WINSTON-SALEM, North Carolina — One day after North Carolina was surprised with widespread snow, a second system was barreling toward the state Wednesday with the prospect of even more wintry precipitation.
The National Weather Service issued a winter weather warning for the southwestern corner of the state. That region awakened Wednesday under a winter weather advisory for the potential for black ice on local roads. While the black ice was expected to melt during the day, more winter weather was on its heels.
Forecasters also issued a winter weather watch for the eastern two-thirds of the state, with the exception of Brunswick, New Hanover and Onslow counties, where an ice storm warning is in effect.
The winter weather warning for the mountain counties calls for between 3 and 6 inches of snow and treacherous driving conditions across the southwest mountains. Some areas could get up to 8 inches.
To the east, the winter weather watch stretched from the foothills to the North Carolina coast. Up to 6 inches of snow was expected in the Research Triangle area, the coastal plain and the northern piedmont. Forecasters said some places could get more.
"All of the precipitation, it appears, with this second system coming in will be after dark" Wednesday night, National Weather Service meteorologist Phil Badgett said. "So, most everybody should be home, and have heard there is going to be a fair amount of wintry precipitation."
Badgett said the bulk of the snow was expected to fall along the Interstate 40 corridor from Asheville to the Triad to the Research Triangle area, and north of that.
The latest storm follows a Tuesday storm that caught much of North Carolina by surprise. That storm closed schools and businesses and caused icy roads that led to hundreds of collisions. That storm came just days after an ice storm.
Forecasters learned late Monday night that the Tuesday storm would be bigger than expected, but weather service meteorologist Kathleen Carroll said people were asleep, so the storm hit people without a lot of advance warning.

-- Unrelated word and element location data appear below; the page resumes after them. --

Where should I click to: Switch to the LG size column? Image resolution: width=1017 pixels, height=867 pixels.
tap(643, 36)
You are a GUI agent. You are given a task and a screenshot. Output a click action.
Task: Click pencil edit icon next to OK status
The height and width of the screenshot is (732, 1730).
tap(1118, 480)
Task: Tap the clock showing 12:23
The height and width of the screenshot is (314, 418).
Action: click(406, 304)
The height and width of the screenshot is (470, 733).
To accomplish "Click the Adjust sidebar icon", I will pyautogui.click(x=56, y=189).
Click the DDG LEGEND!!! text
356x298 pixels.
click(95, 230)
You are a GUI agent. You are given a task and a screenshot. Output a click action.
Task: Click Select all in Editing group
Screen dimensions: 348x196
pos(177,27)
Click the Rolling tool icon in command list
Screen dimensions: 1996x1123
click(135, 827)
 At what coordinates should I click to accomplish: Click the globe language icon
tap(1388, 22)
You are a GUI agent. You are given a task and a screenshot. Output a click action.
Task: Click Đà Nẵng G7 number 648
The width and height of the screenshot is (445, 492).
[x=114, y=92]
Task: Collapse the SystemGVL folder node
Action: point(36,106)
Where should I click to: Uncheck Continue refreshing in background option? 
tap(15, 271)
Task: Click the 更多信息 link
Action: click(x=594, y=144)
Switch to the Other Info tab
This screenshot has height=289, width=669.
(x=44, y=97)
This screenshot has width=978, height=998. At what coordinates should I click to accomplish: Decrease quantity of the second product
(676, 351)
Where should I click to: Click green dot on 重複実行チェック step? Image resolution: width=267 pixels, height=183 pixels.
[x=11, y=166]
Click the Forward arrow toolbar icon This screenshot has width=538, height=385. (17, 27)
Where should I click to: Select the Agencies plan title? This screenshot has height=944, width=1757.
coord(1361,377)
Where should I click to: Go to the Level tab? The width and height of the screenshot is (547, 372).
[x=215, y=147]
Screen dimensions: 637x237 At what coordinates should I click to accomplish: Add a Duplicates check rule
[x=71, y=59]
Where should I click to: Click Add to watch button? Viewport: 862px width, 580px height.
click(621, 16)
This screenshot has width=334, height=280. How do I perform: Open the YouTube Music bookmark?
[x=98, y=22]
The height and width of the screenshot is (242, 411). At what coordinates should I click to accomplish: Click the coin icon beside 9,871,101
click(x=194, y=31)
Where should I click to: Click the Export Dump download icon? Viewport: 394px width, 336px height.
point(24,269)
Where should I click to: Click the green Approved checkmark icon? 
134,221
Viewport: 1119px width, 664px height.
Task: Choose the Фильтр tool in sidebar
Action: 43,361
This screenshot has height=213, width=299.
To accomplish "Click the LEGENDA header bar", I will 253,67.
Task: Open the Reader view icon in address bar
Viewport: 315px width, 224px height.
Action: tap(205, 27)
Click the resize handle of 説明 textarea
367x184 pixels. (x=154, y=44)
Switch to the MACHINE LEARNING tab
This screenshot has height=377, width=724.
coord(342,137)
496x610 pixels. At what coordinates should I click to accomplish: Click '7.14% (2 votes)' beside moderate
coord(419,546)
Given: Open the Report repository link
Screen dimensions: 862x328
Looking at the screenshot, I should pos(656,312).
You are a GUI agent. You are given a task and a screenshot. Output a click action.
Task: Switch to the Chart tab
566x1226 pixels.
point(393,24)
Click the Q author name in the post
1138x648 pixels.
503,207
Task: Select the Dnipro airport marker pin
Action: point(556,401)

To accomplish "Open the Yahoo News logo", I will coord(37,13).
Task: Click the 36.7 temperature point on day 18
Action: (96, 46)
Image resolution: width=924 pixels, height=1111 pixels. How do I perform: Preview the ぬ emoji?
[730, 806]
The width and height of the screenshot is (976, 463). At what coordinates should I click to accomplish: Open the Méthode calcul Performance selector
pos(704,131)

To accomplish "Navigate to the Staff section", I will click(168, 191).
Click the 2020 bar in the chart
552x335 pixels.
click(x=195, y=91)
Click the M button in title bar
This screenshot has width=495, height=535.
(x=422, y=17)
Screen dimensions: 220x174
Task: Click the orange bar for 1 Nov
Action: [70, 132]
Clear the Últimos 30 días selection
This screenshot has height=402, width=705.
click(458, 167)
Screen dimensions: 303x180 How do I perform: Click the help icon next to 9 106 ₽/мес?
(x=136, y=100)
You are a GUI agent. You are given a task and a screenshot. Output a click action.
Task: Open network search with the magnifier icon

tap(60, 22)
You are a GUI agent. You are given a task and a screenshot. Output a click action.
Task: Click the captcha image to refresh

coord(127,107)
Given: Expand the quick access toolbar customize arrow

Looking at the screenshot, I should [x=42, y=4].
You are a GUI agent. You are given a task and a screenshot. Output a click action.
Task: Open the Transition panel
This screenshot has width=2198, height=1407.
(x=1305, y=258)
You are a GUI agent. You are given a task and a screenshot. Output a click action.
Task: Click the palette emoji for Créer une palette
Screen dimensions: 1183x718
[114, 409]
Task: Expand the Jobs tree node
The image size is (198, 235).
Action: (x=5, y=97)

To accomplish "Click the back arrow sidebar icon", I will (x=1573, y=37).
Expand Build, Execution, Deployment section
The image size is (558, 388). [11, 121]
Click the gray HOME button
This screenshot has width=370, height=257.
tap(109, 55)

Snowfall amounts ranged from 1-2 inches in the Raleigh and Greensboro areas and up to 6 inches in the foothills and mountains. The next storm could bring another 3 inches to 6 inches across most of the state.
Authorities attributed two deaths, both in car accidents, to snow-covered roads and to drivers exceeding safe speeds for conditions.
The weather has created a variety of situations across the state:
This February could go down as one of the coldest ever in the Raleigh-Durham area, according to National Weather Service meteorologist Phil Badgett.
"We're on pace to have like the fourth of fifth coldest February, I guess, on record," Badgett said. "It would probably be in the top 10 for Greensboro, too."
Badgett noted there have been four days where temperatures lingered in the 20s through the day, whereas nighttime lows for the month average in the 20s and 30s. He said for highs to be in the 20s and 30s is "pretty unusual."
He said the recent spell of winter storms is also a little unusual since the storms generally occur in December and January.
Snow keeps interrupting John Muzzey's love of basketball.
The Wilmington man was not among the crowd at the Smith Center Tuesday night when the University of North Carolina at Chapel Hill faced North Carolina State University in a rivalry game. Last year, his wife, Kathy Davies Muzzey, hid the car keys from her husband so he wouldn't drive to Chapel Hill for the Tar Heels' game against Duke University in February. That game was postponed.
This time, John Muzzey told his wife that he had had an extra set of car keys made so she couldn't stop him. "If there's a threat from now, he told me he's going the night before, especially if it's Duke or Kentucky," she said.
Instead, Muzzey backed down and emailed the tickets to someone who lives in Cary.
LAWMAKERS SNOWED OUT
The legislature just can't seem to buy a break.
Last week's snow and ice curtailed work for the House and Senate.
With one snow event Tuesday and another expected to arrive late Wednesday, House Speaker Tim Moore essentially called it quits for this week, too. The chamber passed one local bill on fox trapping Tuesday and shut down committees and floor sessions slated for Wednesday and Thursday, the traditional end of the legislative week.
"It's been very frustrating. The weather just isn't cooperating and we really don't want folks driving in this mess," Moore told reporters. "It's just not safe."
The Senate has been more willing to ride out wintry weather by working inside the Legislative Building. Senators prepared for debate on two substantial bills Wednesday morning. There was no immediate word on Thursday's plans.